2.5) Now the process will wait for a BURT restore. Find the appropriate autoburt snapshot file, and restore it.
3) Also, as root, run the command /opt/gds/awgtpman -2 in the background.
Note that c1omc has two ethernet ports. Use the bottom one.
If nothing works, check the mount tables and make sure that linux1:/home/cds is mounted as /cvs/cds. If it's not, sudo mount -a.
A) To stop the front end code, first press the red FE RESET button on the C1OMC_GDS screen. Then,
- i) log in to c1omc. become root.
- ii) kill epics with a 'pkill omcepics'
- iii) kill the test-point manager with a 'pkill awgtpman'
- iv) remove the front end kernel module with '/sbin/rmmod omcfe'
- v) check that the [omcfe] kernel module is gone with a '/sbin/lsmod'
c1ass
- Currently the procedure for restarting C1ASS seems to be the same as for C1OMC above except that the ass test point manager doesn't need the "-2" flag.
fb40m
This is not really a reboot procedure, as I don't know it.
- To restart the testpoint manager: just ssh into fb40m and type "pkill tpman"
ssh fb40m > pkill tpman
- Then restart the 'daqd' process:'telnet fb40m 8087', type "shutdown" at the prompt. The framebuilder will restart itself in ~20s.
telnet fb40m 8087 > shutdown
- If everything gets hosed, and the RAID is angrily flashing red lights, power off the framebuilder (by logging in as SU and then typing "poweroff"), power-cycle the RAID, then turn the framebuilder on. If there is disk corruption, you can use "fsck -y" to automatically answer "yes" to all of "fsck"'s questions, so it can run unattended.
If you restart the framebuilder, you need to restart the backup script.
Restart the nightly BACKUP of /cvs/cds and our trend-frames by following the instructions in Restarting the backup script Summary of how to restart the backup script: The steps are as follows (copy everything after each of the numbered steps verbatim):
- ssh fb40m
- cd /cvs/cds/caltech/scripts/backup
ssh-agent > .agent
awk '/setenv/' .agent > .agent.edit
- mv .agent.edit .agent
- source .agent
- ssh-add ~/.ssh/id_rsa (This one will not ask for a passphrase)
- ssh-add ~/.ssh/backup2PB ( This one requires a passphrase. Read the README: ..../scripts/backup/000README.txt )
- ssh-add -l (This verifies that both the id_rsa and backup2PB are there. If it also picks up the wrong one (id_dsa), remove it by typing "ssh-add -d" )
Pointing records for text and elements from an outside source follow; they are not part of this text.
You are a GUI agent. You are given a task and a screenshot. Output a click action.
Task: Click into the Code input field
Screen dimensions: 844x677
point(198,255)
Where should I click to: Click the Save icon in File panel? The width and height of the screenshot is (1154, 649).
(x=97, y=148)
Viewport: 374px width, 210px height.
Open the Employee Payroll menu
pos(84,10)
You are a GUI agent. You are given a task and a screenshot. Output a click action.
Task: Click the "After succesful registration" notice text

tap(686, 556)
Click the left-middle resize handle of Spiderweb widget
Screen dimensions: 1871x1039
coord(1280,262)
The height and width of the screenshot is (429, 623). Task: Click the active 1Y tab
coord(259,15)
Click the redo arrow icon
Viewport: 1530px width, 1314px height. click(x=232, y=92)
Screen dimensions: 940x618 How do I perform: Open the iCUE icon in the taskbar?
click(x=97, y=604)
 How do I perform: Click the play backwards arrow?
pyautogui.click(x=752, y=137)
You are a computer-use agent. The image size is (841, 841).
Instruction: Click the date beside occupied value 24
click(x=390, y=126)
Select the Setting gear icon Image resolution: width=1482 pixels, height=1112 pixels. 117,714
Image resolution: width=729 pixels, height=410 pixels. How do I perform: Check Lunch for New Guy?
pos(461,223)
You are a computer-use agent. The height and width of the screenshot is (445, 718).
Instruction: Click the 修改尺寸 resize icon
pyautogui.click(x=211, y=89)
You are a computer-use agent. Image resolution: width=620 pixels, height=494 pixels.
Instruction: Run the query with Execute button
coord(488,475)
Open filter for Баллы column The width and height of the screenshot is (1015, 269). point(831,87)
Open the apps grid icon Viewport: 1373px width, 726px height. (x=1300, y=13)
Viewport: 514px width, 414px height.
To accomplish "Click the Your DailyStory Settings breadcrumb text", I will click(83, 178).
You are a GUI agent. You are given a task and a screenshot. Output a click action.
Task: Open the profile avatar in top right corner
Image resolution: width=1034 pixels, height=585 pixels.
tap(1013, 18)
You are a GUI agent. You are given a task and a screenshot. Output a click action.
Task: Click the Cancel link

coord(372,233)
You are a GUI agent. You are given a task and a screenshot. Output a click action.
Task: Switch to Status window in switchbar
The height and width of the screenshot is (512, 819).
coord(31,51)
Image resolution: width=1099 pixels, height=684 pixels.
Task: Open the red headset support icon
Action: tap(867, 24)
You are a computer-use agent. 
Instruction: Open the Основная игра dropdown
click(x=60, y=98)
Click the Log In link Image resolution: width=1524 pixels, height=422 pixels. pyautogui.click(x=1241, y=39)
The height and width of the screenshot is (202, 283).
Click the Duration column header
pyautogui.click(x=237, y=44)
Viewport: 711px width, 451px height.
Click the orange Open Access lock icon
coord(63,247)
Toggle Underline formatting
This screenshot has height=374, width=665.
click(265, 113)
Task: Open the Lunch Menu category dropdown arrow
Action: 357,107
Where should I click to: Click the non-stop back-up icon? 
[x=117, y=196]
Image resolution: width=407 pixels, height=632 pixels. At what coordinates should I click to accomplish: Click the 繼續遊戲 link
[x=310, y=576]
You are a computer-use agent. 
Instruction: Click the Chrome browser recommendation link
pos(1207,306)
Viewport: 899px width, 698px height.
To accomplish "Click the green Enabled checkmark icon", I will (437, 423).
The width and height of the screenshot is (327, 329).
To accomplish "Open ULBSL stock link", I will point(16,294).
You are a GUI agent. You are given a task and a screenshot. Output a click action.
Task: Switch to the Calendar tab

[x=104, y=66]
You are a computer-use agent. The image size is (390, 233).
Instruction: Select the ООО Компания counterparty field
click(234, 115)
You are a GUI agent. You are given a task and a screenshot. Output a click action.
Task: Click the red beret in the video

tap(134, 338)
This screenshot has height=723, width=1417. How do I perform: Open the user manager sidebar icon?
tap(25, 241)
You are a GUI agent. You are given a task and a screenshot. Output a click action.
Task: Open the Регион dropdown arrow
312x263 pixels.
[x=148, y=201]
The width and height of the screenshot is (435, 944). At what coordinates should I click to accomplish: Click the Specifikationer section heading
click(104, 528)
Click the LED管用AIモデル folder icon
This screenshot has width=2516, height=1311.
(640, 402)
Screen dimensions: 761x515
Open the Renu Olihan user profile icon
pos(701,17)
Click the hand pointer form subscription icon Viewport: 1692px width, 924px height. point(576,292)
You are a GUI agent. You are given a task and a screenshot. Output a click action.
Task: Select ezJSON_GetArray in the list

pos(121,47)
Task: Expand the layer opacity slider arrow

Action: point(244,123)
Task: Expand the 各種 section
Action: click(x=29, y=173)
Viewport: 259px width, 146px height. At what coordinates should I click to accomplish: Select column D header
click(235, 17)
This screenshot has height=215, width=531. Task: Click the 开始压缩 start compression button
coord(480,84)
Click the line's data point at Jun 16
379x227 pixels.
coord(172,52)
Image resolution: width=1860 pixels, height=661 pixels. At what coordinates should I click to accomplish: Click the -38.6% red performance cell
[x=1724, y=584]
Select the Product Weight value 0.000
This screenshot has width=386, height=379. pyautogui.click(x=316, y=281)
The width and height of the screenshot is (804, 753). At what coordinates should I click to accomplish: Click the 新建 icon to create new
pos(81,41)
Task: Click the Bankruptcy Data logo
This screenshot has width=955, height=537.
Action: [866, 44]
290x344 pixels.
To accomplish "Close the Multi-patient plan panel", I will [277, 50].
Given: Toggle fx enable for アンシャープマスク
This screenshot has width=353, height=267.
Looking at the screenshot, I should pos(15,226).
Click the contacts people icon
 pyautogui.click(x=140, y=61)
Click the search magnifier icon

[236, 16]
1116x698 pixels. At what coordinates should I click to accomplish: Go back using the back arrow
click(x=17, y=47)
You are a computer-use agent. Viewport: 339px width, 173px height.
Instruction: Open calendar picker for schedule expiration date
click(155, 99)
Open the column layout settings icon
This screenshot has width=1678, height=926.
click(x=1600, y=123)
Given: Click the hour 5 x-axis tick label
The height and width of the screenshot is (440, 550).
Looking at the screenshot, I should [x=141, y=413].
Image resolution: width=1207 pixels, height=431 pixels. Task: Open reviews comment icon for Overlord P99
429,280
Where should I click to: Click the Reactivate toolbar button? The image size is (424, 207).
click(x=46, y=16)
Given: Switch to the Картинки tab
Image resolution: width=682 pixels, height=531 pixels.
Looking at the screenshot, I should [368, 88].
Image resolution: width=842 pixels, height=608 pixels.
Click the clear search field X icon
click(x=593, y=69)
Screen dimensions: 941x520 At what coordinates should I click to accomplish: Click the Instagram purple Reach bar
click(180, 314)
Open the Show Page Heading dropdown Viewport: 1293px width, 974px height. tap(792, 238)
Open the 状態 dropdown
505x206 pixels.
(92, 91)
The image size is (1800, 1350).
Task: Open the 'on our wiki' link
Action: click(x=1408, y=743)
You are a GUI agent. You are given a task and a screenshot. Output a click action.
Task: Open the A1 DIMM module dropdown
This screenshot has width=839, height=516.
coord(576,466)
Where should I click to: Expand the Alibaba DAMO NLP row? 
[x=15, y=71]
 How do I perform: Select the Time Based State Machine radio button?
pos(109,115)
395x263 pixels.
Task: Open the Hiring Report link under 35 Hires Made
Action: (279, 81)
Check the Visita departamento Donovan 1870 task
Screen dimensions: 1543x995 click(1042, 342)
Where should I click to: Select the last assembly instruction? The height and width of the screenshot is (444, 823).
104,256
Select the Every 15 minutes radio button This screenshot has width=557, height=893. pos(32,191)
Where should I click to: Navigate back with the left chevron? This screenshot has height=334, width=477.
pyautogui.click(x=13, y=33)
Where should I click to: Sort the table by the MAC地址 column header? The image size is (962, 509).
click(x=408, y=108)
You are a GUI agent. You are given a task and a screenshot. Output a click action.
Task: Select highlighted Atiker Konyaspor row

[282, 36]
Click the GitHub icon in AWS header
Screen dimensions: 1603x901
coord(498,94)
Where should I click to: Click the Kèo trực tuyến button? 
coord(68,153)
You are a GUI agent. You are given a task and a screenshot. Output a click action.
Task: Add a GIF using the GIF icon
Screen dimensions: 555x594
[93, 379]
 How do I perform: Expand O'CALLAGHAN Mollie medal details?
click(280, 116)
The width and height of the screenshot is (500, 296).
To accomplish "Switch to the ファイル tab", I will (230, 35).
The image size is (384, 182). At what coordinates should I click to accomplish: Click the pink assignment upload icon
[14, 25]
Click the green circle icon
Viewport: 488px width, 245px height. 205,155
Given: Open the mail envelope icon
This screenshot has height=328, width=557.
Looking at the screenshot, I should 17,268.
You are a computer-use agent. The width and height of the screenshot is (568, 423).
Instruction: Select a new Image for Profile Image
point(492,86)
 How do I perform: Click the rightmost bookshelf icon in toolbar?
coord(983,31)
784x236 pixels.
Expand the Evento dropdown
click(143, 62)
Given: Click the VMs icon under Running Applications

ssh 40m@ldas-cit.ligo.caltech.edu /bin/ls /archive/frames/trend/minute-trend/40m (This should do a test ssh, and list the archived frame folders. You can open the last one, and then look at the gps time of the last .gwf file, and it should be sometime in the middle of the previous night.)
- If the frame builder light is red on the reflected memory MEDM screens but the machine seems otherwise to be working, try pressing the reset button on the reflected memory bypass switch.
If the frame builder still isn't working, make sure that c0daqctrl is running properly.
EPICS
c1dcuepics runs the processes labeled "dcuepics40m" and "losepics" and "iscepics40m". These should start automatically.BR
Note that to burt restore c1dcuepics, one needs to fix the autoburt .snap file. Because of the newline at the end of the C0:TIM-PACIFIC_STRING channel, it moves the quote to the next line, breaking the autoburt restore. For the moment, you need to manually move the lone " to the end of the previous line.
Need to login and restart ntpd (remove this entry after setting up the cron tab correctly): linux2:/etc>ssh scipe25controls@scipe25's password:[controls@c1dcuepics ~]$ sudo /usr/sbin/ntpd -c /etc/ntp.conf
After you restart c1dcuepics, you must burt restore c1iscepics and c1losepics! (On nodus, in the command line, type "burt" to open the burt restore gui)
- C1:IOO-MC_F channels may not come back unless the IOO rack is keyed; follow C1IOVME procedure after that
op440m
Reboot as usual. If its acting weird or slow just hit the moon button. Pick the shutdown option. After a few minutes it will turn off. The hit the on button on the front of the machine. Wait for the login prompt. Then log in as controls.
op340m
Reboot as usual. It's headless, so you'll need to ssh in and type 'reboot'.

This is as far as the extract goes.